However, generating and storing such a preview version creates a storage 
problem. The multimedia content itself frequently requires a significant amount of 
storage space. By storing an additional preview version of the multimedia content, 
the storage space requirements are increased further, thereby generating significant 
constraints on the media storage device. This problem is exacerbated if multiple 
preview versions are generated and stored. 

The invention described below addresses these disadvantages of previewing 
multimedia content, providing an improved way to generate and maintain such 
preview content, 

SUMMARY OF THE INVENTION 

A system includes a multimedia server computer that can provide 
multimedia content, as well as skimmed versions of the multimedia content, to one 
or more client computers. A skimmed version of the multimedia content is a 
preview or summary of the multimedia content that can be presented to a user in 
less time than presenting the entire multimedia content would require. 

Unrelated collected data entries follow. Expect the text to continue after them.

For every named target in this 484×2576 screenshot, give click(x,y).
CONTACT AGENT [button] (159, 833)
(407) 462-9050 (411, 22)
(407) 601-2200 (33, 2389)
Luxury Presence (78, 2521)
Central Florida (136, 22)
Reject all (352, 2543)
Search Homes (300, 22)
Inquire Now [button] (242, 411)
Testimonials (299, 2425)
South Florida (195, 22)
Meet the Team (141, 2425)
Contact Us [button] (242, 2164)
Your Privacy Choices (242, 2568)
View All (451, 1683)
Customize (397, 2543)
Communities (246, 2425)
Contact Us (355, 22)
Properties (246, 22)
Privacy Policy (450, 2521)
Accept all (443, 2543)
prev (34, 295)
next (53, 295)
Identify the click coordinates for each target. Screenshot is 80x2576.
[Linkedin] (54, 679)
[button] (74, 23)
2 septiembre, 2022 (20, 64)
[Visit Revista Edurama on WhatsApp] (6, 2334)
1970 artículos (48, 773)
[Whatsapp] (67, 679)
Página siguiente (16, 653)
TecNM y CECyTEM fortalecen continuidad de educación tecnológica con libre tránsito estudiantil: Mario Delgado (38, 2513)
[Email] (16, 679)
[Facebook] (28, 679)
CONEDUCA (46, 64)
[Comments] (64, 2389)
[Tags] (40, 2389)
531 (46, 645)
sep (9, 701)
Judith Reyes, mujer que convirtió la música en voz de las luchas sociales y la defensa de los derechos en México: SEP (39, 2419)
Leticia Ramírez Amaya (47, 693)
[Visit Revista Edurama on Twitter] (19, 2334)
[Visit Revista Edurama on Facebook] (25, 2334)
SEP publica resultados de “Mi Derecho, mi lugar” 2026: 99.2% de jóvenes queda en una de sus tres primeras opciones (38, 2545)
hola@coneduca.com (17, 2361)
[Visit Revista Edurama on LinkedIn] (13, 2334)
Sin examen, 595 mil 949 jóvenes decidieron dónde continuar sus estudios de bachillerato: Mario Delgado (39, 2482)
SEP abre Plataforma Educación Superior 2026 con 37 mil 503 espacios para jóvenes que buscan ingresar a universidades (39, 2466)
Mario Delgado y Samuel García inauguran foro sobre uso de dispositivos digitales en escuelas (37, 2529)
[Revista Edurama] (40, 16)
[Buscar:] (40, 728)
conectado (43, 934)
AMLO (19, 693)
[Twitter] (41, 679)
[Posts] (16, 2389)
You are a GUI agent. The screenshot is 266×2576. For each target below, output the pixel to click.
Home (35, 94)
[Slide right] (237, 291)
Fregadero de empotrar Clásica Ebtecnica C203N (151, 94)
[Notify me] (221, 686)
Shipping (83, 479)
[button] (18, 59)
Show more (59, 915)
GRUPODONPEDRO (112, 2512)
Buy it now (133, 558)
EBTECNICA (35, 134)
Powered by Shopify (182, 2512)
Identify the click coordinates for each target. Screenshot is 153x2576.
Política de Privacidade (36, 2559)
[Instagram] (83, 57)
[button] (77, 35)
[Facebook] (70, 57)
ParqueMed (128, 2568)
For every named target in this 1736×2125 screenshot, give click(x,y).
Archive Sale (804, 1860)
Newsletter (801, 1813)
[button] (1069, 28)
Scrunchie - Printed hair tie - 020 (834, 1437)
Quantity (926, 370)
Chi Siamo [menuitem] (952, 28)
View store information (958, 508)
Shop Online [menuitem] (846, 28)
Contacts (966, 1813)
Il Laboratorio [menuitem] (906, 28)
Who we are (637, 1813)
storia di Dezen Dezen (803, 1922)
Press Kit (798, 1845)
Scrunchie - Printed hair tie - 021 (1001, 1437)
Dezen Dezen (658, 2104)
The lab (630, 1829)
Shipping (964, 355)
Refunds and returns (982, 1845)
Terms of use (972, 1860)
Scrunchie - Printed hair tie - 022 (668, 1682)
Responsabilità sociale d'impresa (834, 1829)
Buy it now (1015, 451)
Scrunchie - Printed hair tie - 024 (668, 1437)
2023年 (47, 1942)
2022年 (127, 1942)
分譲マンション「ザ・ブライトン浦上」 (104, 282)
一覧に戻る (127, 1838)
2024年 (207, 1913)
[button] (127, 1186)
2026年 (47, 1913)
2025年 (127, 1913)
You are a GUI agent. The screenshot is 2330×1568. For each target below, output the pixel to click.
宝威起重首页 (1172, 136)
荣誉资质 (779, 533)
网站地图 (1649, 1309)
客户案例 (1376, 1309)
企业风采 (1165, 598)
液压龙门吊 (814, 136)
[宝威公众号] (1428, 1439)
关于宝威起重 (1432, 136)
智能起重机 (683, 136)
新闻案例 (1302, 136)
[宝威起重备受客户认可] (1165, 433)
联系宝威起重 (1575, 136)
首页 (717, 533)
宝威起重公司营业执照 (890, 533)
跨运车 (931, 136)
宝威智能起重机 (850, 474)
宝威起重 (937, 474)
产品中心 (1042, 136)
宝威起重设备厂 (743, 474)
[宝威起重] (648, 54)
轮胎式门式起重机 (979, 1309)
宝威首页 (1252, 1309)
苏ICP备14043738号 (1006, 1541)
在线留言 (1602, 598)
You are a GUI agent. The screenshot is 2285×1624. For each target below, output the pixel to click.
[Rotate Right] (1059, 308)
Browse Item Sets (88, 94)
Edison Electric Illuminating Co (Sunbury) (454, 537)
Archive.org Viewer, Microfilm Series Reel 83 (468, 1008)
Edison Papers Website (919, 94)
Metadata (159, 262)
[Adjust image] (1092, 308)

One or more skimmed versions of multimedia content are provided by the 
server computer using playlists. Skimming information is maintained by the 
server computer for each skimmed version, the skimming information identifying 
particular segments of the multimedia content for a particular skimmed version. 
The server computer (or alternatively the client computer) uses the skimming 
information to generate a playlist of multimedia segments of the multimedia 
content. Rather than maintaining the actual segments of the multimedia content.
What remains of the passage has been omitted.